Determinants of Information Security Awareness and Behaviour Strategies in Public Sector Organizations Among Employees

In this digital era, protecting an organisation's sensitive information system assets against cyberattacks is challenging. Globally, organisations spend heavily on information security (InfoSec) technological countermeasures. Public and private sectors often fail to secure their information assets because they depend primarily on technical solutions. Human components create the bulk of cybersecurity incidents directly or indirectly, causing many organisational information security breaches. Employees' information security awareness (ISA) is crucial to preventing poor information security behaviours. Until recently, there was little combined information on how to improve ISA and how investigated factors influencing employees' ISA levels were. This paper proposed a comprehensive theoretical model based on the Protection Motivation Theory, the Theory of Planned Behaviour, the General Deterrence Theory, and Facilitating Conditions for assessing public sector employees' ISA intentions for information security behaviour. Using a survey and the structural equation modelling (SEM) method, this research reveals that the utilised factors are positively associated with actual information security behaviour adoption, except for perceived sanction certainty.

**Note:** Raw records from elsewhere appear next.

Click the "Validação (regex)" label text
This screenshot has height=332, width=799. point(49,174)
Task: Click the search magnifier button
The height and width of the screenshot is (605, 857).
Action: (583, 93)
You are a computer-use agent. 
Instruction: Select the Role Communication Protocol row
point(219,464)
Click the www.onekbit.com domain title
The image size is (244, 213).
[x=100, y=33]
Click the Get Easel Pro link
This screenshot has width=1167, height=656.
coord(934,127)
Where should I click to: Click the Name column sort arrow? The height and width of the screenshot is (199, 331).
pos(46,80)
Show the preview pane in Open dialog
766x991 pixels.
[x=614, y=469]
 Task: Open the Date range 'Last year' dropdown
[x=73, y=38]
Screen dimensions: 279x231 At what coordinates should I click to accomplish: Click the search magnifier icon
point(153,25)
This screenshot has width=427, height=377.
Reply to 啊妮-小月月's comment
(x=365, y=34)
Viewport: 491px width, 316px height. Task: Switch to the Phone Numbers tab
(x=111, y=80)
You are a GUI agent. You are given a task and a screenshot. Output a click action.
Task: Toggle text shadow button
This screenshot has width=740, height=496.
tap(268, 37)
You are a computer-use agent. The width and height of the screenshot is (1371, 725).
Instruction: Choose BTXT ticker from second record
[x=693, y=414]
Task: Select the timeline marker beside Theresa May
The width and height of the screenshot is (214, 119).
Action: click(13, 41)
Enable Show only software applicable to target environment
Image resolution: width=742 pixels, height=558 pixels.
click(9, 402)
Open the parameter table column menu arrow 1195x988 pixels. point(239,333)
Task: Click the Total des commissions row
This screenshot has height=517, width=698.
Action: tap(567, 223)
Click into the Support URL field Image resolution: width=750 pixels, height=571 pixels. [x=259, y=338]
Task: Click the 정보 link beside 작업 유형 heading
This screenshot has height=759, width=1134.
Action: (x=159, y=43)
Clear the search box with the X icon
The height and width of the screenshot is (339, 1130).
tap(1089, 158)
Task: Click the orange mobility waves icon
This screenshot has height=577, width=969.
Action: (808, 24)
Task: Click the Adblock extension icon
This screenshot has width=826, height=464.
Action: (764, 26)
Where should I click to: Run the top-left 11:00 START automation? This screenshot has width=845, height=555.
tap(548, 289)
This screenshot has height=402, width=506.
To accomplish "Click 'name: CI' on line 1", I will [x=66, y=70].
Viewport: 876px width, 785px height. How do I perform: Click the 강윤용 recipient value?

The findings suggest that the three theories and facilitating conditions provide the most influential theoretical framework for explaining public sector employees' information security adoption behaviour. These findings support previous empirical research on why employees' information on security behaviours vary. Consistent with earlier research, these psychological factors are just as critical as facilitating conditions in ensuring more significant behavioural intention to engage in ISA activities, ensuring information security behaviour. The study recommends that public-sector organisations invest in their employees' applied information security training.